Eli begab sich in seinen eigenen Raum, in dem lediglich ein Bett und eine kleine Kommode mit Kleidung standen, und zog seinen Security-Anzug aus, den er stets während seiner Einsätze trug. Nackt glitt er über den kalten Boden ins winzige Badezimmer und stellte sich dort unter die Dusche. Es dauerte eine Weile, bis das Wasser nicht mehr eiskalt war, doch Eli beeilte sich ohnehin immer, denn Wasser war kostbar, wenn man es sich kaum leisten konnte. Wie gerne würde er wieder unter Sanders Dusche stehen, sich das heiße, weiche Wasser stundenlang über den Körper fließen lassen, am liebsten mit ihm direkt an seiner Seite.
Nach der Dusche zog sich Eli an und schlüpfte in etwas bequemere, wenn auch genauso funktionale Kleidung aus schwarzem Synthetikstoff. Er vermutete, dass Aria und vielleicht auch ihr Doktor, sich entweder in der Praxis oder im Untergrund aufhielten. Und nach dem, was er heute im Labor erlebt hatte, musste er unbedingt mit ihnen sprechen.
Sein erster Weg führte ihn zu der Praxis, vor der heute ausnahmsweise keine Patienten warteten. Irritiert näherte sich Eli der Tür und sah das Schild, auf dem verkündet wurde, dass es „Heute keine Sprechstunde" geben würde.
Vermutlich hatte Aria ihren Doktor endlich zu den Rebellen mitgenommen. Eli und seine Cousine hatten bereits mehrfach darüber gesprochen, dass sie sich freuen würde, Julien an ihrer Seite zu wissen. Bisher hatte sie sich jedoch stets davor gesträubt, ihn direkt zu bitten, sie zu begleiten. Sie wollte ihn nicht in Gefahr bringen und auch nicht sein Lebenswerk gefährden, das er sich mit so viel Mühe aufgebaut hatte.
Eli ahnte, dass seine Cousine wohl mehr als nur geschäftliche Gefühle für ihren Boss hegte. Ständig sprach sie von ihm, und in den letzten Jahren hatte er kaum einen Mann an ihrer Seite gesehen. Eines Abends im letzten Jahr hatten sie zusammengesessen und sich darüber amüsiert, dass sie wohl beide rastlose Seelen seien, die es nicht verdient hatten, mit einer Person glücklich zu sein.

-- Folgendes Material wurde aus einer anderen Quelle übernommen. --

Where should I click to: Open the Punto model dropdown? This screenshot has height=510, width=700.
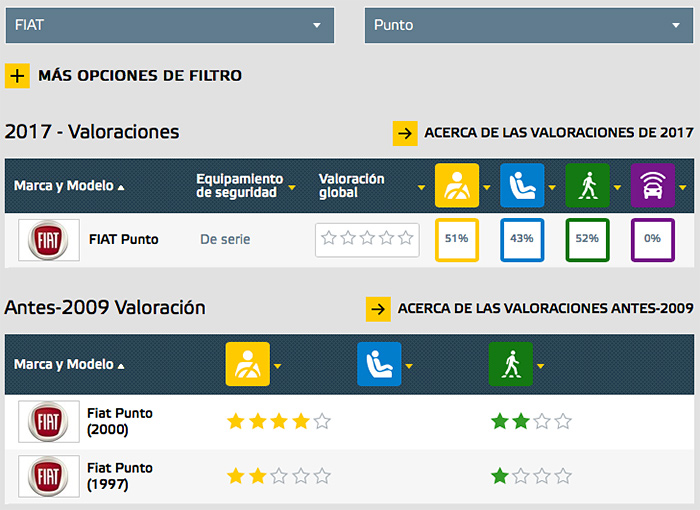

Ein ums andere Mal hatte Eli Aria bereits ermutigt, sich doch einmal auf ihre Gefühle einzulassen. Doch sie hatte immer wieder abgeblockt und darauf verwiesen, dass er es ja genauso wenig tat, wenn ihm mal jemand gefiel. Und bisher hatte sie damit auch immer recht gehabt. Auch wenn ihm gerade klar wurde, dass es mit Sander vielleicht anders werden könnte. Zumindest wollte er das heute Abend noch herausfinden.
Doch zuerst musste er Aria suchen. Zielstrebig verließ er das Haus, in dem sich die Praxis befand, und machte sich auf den Weg zu einem der geheimen Eingänge, die ihn in die Unterwelt führen würden.
Dass ihm dabei seit geraumer Zeit ein Schatten folgte, bemerkte er nicht.